Almost half of the respondents (49.5%) indicated that their condition impacted their ability to perform at school, work, or ability to find employment. These were due to symptoms namely, “weakness/tiredness”, “pain” and “deformities”. Twenty percent (20%) of the respondents reported that their illness affected their ability to form new relationships or find a marriage partner and 9.2% (10/110) concealed their diagnosis from a confidant or loved one.
Complementary and alternative medicine use—I-CAM-Q.

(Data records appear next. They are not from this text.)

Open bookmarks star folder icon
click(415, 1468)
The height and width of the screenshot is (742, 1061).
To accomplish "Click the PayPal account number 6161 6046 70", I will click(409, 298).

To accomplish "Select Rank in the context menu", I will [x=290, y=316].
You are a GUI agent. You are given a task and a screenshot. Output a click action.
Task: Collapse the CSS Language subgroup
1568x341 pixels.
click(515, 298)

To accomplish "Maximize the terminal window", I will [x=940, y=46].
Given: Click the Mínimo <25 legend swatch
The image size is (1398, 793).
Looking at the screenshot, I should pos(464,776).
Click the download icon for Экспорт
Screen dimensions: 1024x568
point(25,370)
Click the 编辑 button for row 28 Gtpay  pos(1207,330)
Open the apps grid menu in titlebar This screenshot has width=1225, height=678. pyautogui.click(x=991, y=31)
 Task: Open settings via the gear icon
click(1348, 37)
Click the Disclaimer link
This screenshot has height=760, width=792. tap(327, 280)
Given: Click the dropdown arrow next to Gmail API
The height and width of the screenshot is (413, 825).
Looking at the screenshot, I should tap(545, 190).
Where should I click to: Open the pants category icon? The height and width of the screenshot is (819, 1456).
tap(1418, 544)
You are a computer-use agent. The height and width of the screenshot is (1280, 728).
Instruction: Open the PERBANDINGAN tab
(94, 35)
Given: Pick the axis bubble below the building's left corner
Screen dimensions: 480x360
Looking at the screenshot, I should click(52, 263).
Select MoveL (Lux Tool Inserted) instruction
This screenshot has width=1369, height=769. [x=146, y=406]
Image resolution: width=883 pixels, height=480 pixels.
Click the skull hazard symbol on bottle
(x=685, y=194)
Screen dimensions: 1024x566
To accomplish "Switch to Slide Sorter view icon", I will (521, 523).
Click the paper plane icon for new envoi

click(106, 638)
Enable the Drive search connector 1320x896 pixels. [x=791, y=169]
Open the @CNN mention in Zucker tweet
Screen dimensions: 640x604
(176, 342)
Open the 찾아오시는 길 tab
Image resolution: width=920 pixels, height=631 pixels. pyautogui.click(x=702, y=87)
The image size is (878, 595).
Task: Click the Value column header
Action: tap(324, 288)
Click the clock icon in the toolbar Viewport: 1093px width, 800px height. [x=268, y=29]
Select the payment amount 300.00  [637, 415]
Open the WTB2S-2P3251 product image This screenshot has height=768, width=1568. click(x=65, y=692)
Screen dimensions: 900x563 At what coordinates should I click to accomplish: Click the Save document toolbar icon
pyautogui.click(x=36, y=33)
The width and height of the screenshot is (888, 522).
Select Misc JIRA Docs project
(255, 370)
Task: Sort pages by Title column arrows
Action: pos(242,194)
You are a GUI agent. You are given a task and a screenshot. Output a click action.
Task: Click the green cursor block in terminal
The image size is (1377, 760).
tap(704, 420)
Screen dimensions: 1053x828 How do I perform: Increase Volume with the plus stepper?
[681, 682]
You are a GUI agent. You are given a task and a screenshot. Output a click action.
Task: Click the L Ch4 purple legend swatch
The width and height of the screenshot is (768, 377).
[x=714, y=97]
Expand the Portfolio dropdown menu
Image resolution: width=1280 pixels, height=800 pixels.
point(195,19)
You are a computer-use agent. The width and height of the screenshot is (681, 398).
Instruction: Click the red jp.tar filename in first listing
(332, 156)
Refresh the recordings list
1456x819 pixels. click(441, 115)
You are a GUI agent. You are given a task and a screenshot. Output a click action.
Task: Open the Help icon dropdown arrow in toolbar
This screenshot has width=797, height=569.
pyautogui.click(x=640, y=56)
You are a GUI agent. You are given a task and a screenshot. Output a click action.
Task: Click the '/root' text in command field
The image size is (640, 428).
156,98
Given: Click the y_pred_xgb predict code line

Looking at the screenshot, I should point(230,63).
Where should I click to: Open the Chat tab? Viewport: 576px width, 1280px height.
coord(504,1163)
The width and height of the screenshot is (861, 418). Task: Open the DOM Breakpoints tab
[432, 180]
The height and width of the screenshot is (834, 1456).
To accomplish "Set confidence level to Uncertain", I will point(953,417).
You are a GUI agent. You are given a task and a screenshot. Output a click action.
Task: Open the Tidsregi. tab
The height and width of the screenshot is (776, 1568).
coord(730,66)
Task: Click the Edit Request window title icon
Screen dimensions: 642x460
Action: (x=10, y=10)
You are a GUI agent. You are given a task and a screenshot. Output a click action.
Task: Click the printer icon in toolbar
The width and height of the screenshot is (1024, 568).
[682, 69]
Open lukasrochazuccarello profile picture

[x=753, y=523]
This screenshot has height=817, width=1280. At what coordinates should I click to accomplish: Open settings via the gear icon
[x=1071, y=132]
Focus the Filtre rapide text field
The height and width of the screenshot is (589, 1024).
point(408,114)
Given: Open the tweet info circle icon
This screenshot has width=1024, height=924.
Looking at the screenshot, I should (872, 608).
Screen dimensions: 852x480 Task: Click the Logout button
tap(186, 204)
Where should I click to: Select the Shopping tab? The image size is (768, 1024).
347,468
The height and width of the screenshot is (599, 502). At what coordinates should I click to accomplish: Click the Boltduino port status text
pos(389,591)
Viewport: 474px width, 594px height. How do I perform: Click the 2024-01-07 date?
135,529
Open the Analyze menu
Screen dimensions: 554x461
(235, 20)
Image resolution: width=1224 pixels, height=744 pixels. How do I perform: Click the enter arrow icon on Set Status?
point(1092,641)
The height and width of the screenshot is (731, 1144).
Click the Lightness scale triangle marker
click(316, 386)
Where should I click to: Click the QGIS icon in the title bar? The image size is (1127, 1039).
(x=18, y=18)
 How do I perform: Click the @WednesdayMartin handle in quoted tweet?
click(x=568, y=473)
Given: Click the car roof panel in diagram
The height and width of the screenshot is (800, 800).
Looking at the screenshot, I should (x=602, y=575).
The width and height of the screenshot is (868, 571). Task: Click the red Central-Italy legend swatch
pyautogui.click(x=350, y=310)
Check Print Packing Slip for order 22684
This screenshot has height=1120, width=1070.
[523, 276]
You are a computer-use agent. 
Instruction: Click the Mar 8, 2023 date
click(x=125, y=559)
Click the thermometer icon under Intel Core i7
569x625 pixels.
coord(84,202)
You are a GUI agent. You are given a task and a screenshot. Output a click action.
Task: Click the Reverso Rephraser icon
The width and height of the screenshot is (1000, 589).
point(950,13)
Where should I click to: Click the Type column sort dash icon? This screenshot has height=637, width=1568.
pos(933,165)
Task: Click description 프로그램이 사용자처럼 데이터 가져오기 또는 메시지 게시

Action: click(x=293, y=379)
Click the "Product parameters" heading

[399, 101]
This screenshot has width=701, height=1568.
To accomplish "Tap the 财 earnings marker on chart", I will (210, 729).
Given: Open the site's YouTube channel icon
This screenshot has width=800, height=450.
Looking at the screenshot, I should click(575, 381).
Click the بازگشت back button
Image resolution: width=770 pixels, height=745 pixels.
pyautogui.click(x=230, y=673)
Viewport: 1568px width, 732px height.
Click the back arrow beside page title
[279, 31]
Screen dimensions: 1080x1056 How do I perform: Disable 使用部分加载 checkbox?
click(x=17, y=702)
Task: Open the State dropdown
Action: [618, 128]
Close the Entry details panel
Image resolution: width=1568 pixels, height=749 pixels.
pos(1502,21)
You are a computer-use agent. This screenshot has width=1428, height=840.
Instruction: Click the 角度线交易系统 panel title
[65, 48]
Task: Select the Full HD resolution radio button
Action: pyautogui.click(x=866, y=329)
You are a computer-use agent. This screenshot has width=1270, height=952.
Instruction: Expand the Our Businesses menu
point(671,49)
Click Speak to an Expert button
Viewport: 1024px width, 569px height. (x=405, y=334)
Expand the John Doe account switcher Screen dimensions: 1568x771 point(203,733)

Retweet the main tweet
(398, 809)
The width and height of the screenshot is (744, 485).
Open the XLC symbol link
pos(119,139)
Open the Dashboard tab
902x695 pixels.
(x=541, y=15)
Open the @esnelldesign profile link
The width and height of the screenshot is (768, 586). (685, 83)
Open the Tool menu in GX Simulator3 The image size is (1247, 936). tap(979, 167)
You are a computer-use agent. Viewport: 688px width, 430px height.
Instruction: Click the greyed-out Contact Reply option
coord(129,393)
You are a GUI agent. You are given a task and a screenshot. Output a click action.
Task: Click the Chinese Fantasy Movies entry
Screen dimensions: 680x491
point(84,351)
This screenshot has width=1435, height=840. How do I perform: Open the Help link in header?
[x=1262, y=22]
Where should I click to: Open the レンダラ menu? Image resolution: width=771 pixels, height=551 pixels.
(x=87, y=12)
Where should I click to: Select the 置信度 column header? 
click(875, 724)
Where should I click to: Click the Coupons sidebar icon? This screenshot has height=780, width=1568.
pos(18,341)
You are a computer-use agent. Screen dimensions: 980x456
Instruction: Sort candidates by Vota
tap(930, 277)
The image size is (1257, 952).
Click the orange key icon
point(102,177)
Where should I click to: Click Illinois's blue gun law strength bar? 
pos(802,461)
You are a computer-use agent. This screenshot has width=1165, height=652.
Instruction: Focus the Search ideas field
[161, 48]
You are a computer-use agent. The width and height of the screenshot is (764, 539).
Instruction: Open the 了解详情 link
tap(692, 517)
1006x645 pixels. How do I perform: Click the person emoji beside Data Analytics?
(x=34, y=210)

Forty participants (36.4%) utilised certain complementary and alternative treatment and care options from a spiritual leader and a herbalist. It was also observed that once the participants were diagnosed in the rheumatology clinic and were receiving treatment, 18.2% still expressed the desire to seek alternative help. Praying for one’s own health as a form of self-help practice was recorded in 93% (37/40) of participants. See S1 and S2 Figs.
Qualitative results
In-depth individual interviews (IDI) were conducted until data saturation and one focused group discussions (FGD) was done to supplement the data obtained from the individual interviews. The participant characteristics are presented in Table 3. Five main themes influencing health seeking behaviours emerged: Knowledge and Perceptions of ARDs; Care-seeking Behaviour; Social Reactions and Stigma; Negative Feelings; and Coping Strategies. In addition, the subthemes and quotes have been presented in S1 Table.
Knowledge and perception.
Participants attributed their condition mostly to biological factors, lifestyle factors and spiritual causes. Those who attributed their condition to spiritual factors revealed their perception was shaped by the sudden, scary onset of symptoms which did not seem to be normal.
“I thought it was spiritual because it was very strange. It is still there in my mind. I will not lie to you, but I also think it is my immune system. That is why I said bit of everything. I can’t leave the spiritual part out…” (FGD)
Perception of symptoms influenced participants’ health-seeking behaviour, with certain symptoms being seen as more serious than others. In such cases, care seeking was quicker and more direct. The presence of swollen legs, rashes, and altered mental state, for example, were seen as an urgent problem requiring immediate attention. Other symptoms such as joint pain were attributed to less serious causes. Patients referred to it as “simple rheumatism” or related it to something they were more familiar with like bone pain arising from sickle cell disease. Patients who engaged in high level of physical activity related aches and pains to physical stress and injury of the joints, thus they sought formal help late, usually relying on self-medication.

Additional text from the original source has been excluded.